Apply what you read:
1. In the essay about aging, what show was the writer watching with Carol on the sofa?
2. Copy the essay about aging, everything from "Then it hit" down to "talking about dreams.", swapping out "phone chat" for "phone call".

Passage provided:
As Sgt. Joe Friday said on Dragnet, “Just the facts, ma’am.”

And the facts are that Ole Bill has ‘suddenly’ become Old Bill.

My birth certificate and today’s calendar hanging on or frig verify that I’m chronologically 76 years plus a few weeks old. The clock on the wall downstairs appears to agree with this much earlier each night, as does the radio/alarm beside the bed each morning. They’re conspiring against me.

No – ‘against me’ is far from the correct term! The alternative would be, well, you know.

Two things happened within the past 12 hours to bring me to the staggering conclusion that I’m aging. And both shed some fresh light as to why.

Last night was reclined of the sofa downstairs watching The Voice with Carol. I happened to raise my right arm and noticed how ‘loose’ the skin had become, especially on the inner area near the elbow. It was as loose and wrinkled as I remember my grandfather’s arms had been.

Then it hit me – I AM a grandfather. Correction: I am a GREAT-grandfather. Ergo: I have grand-father, great-grand-father skin. When did this happen?

Then this morning Carol was enjoying her usual early morning phone chat with her sister Mary Ellen. Carol was relaying her unusual dream of last night, and how vivid and detailed it was. That got the two sister’s talking about dreams.

I interjected that I dream EVERY NIGHT – and that most of those dreams are busy, active, work-filled dreams of past high-pressure jobs and projects – like ad deadlines at Jitney Jungle and whole notebooks of things to do for Lanny Wolfe’s Music Ministry Conferences. Mary Ellen then replied that I was actually LIVING TWO LIVES, one by day, the other by night!

So THAT too explains my aging process, and the visual effects thereof. I’m not 76 – I’m 76 x 2. I’m actually 152! No wonder I’m looking and acting old.

I feel much better about it now, for in truth, I’m not doing bad at all for a man of 152!

Information shown:

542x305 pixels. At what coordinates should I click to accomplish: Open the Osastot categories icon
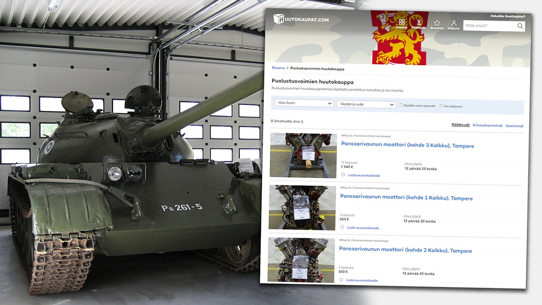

Solutions by task:
1. The Voice

2.
Then it hit me – I AM a grandfather. Correction: I am a GREAT-grandfather. Ergo: I have grand-father, great-grand-father skin. When did this happen?

Then this morning Carol was enjoying her usual early morning phone call with her sister Mary Ellen. Carol was relaying her unusual dream of last night, and how vivid and detailed it was. That got the two sister’s talking about dreams.